Portraiture is one of the oldest forms of art, dating back to ancient civilization. It predates photography as a way of depicting someone’s likeness. The art form has traditionally been used to display power, virtue and importance. The Obama Portraits, currently at the Art Institute of Chicago, is the first stop on a five-city route put forth by the National Portrait Gallery.
The legacy left by the Obamas exists outside of the Art Institute, but this exhibition cements the importance of not just portraiture but of Chicago-bred influencers. The coupling of the paintings next to each other echoes more than elegance but the history of their own relationship. The Art Institute is the site of one of their first dates, so as the viewer interacts with these portraits for the first time, they are taking part in the intimate recall of when Barack and Michelle were simply acquaintances.
Each portrait is multifaceted, from who is depicted to who created them. America’s first African American First couple is depicted by the first two African American artists to be selected to make presidential portraits.

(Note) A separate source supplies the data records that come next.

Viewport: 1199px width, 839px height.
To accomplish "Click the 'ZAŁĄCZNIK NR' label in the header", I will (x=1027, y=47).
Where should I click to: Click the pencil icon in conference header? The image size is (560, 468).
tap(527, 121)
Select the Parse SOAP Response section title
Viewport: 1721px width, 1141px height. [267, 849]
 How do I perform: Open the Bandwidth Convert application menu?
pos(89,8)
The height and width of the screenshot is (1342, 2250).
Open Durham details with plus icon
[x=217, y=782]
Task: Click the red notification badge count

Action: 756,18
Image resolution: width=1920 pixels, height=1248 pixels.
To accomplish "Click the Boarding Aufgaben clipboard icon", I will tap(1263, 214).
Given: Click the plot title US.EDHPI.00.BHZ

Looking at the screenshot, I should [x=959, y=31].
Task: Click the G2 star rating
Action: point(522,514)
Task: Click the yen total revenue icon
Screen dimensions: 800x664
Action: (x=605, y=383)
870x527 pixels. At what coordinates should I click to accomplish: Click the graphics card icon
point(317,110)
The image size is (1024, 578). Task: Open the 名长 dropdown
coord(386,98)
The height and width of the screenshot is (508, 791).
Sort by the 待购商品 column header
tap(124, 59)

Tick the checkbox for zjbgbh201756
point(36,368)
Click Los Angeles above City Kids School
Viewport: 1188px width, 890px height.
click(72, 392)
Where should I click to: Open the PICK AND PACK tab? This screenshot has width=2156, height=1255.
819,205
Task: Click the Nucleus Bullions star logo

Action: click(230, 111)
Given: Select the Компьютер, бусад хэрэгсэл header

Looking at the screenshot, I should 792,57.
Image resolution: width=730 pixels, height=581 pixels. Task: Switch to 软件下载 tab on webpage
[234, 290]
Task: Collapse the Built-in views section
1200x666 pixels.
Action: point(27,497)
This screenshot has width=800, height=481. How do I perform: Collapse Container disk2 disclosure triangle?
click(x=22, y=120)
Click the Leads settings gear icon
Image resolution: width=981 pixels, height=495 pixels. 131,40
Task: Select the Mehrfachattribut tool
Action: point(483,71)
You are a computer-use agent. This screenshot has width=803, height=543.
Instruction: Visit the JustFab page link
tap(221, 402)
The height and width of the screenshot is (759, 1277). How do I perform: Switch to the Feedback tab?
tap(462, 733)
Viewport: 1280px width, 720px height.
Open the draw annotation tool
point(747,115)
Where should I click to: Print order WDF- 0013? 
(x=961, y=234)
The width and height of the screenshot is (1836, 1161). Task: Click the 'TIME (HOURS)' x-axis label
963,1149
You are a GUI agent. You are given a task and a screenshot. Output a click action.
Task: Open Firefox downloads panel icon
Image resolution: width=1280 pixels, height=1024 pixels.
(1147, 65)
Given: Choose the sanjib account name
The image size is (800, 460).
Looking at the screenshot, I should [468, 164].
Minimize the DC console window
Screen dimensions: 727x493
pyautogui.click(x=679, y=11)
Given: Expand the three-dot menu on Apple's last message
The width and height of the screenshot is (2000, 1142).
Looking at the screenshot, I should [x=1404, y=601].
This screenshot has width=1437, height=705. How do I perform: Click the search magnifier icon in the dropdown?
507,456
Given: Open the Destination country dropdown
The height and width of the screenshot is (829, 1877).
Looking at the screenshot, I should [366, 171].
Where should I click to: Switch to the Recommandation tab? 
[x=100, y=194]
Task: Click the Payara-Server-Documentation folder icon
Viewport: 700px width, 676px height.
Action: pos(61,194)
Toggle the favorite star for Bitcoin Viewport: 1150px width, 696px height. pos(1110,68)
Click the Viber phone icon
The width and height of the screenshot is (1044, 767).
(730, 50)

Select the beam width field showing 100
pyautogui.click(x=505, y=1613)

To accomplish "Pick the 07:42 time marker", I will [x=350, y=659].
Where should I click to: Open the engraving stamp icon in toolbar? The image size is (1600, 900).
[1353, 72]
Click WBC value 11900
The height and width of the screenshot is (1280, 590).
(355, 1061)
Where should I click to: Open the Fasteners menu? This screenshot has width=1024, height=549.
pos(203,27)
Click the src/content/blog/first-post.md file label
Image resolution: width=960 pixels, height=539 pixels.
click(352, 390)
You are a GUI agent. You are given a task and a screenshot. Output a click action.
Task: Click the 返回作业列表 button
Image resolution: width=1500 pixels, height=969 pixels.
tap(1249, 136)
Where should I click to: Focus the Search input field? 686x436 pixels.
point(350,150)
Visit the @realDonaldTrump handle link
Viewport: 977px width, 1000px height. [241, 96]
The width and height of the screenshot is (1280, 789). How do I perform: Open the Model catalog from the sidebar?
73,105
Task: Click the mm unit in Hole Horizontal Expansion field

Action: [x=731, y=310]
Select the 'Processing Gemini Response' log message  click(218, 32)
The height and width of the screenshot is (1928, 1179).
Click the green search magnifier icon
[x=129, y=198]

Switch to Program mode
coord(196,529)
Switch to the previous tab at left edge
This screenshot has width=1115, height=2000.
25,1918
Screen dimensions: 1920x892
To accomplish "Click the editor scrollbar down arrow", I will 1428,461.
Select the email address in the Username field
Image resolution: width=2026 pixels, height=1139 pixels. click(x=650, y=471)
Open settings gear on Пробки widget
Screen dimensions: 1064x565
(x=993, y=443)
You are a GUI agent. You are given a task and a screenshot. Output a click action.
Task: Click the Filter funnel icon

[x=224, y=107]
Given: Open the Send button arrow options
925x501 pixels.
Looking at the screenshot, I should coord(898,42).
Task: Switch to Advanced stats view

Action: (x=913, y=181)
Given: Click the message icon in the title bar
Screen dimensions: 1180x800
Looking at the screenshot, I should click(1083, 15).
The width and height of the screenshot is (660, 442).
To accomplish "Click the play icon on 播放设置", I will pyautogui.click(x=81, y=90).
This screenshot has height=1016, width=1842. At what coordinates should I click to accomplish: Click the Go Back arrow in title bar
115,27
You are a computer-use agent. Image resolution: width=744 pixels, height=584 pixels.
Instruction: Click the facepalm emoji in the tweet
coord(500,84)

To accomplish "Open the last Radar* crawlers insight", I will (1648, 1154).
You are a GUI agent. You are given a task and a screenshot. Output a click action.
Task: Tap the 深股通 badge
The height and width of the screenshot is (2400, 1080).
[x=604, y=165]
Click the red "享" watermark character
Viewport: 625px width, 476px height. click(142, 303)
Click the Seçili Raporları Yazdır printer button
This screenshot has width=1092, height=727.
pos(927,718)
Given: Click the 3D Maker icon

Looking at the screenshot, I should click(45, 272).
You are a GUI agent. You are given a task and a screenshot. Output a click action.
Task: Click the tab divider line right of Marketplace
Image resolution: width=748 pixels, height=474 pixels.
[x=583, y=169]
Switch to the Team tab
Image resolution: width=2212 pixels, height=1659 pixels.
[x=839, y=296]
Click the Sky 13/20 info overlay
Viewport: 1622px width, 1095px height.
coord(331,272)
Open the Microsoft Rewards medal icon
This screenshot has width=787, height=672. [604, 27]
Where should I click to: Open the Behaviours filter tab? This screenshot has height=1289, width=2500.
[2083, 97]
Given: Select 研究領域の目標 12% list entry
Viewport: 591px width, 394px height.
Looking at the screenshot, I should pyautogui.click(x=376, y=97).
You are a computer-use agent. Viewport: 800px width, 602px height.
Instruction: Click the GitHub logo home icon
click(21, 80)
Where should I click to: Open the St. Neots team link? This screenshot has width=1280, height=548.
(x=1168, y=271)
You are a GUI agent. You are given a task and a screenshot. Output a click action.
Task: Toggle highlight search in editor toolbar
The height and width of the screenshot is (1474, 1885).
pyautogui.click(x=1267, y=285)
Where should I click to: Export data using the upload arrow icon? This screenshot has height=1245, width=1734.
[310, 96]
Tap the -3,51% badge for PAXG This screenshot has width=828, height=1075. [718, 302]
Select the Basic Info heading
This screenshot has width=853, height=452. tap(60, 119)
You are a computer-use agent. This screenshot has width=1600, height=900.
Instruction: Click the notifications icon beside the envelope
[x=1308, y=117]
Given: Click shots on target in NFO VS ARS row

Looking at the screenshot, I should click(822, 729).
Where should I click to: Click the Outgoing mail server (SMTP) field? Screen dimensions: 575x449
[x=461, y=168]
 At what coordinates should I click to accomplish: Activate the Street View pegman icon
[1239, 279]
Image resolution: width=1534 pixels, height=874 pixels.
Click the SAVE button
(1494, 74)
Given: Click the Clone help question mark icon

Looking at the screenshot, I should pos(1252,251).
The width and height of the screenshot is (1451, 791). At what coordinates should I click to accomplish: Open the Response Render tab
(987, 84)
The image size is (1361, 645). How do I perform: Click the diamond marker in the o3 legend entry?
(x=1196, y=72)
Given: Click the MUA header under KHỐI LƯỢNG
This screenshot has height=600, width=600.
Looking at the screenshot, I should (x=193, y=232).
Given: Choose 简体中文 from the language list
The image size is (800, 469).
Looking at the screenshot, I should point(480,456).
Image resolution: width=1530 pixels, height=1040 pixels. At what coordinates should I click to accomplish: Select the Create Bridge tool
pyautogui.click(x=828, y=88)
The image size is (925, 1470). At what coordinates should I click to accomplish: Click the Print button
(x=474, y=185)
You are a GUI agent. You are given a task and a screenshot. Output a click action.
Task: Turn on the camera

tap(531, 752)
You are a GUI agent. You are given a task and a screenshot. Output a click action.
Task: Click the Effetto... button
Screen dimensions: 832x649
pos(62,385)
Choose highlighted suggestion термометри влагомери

Kehinde Wiley, known for placing African American people within traditional portrait painting, places Barack in a flurry of shrubs. The flowers range from African lilies to chrysanthemum to jasmine, representing an intimate aspect of Obama’s road to becoming the forty-fourth president of the United States. The African lily can be found in Kenya, where Obama’s paternal lineage began, while jasmine is native to Hawaii, his birthplace. The chrysanthemums, colorful in nature, have been recognized as the official flower of Chicago since 1966. Within the greenery are rosebuds’ new beginnings, similar to Obama’s mark as the first African American president. Parallel to the flowers, Barack appears to bloom from the wall of shrubs as a creation of all behind him. Wiley’s signature multitude of colors is evident, although understated, through the vibrant pigments used in the background (Obama himself is reserved, in a black suit). The flowers are not static, however: they seem to fight with Barack to see who will be at the forefront of the portrait, revealing a struggle of power, a metaphorical understanding of his influence.
The chair he is seated in is reminiscent of a Greek Klismos chair, recognized by the curvature in the legs and arm rests. The Klismos chair often appears on reliefs from the fifth century. The design has been seen as faulty due to the lack of support of the legs when pressure is placed, which echoes the backlash Barack received from citizens regarding his legitimacy as a candidate, and as a Black man in America. Yet the chairs also resemble the baroque chairs used by the Danish royal family. This creates a balance between tension and virtue.
While Barack is at the forefront of this portrait, Wiley highlights the emotional and intangible aspects of his life that aren’t always readily known. Wiley takes portraiture to a new realm by forcing the spectator to think deeply about placement and historical notions, ultimately calling social issues and identity into question.
Nearby, the groundbreaking oil painting by Amy Sherald of Michelle is on linen, measuring six-by-five-feet. The life-size aspect allows the spectator to look into the eyes of the portrait. Sherald uses her signature greyscale to depict Michelle’s skin tone, taking the racial proclivity away from the spectator and forcing them to look deeper into the subject. The simple blue background contrasts with that of Barack’s portrait. The blue background recalls the American working class, from indigo-dyed quilts to the association of workman’s clothing. The blue speaks to Michelle’s work ethic and her own accomplishments outside of her role as the first African American First Lady. There is a vulnerability in Michelle’s posture that counteracts the stereotype of Black women being aggressive that makes the painting more personable and intimate.
The lack of brown skin and the dreamy gown takes Michelle out of the roles of First Lady, African American woman and mother—instead she is just Michelle. The faint emphasis on the facial features allows the viewer to question who the subject is. She is faint but potent, she is simply her raw self, a role that is often taken away from a woman in her position. (Caira Moreira-Brown)
The Obama Portraits are on view at the Art Institute of Chicago, 111 South Michigan, through August 15.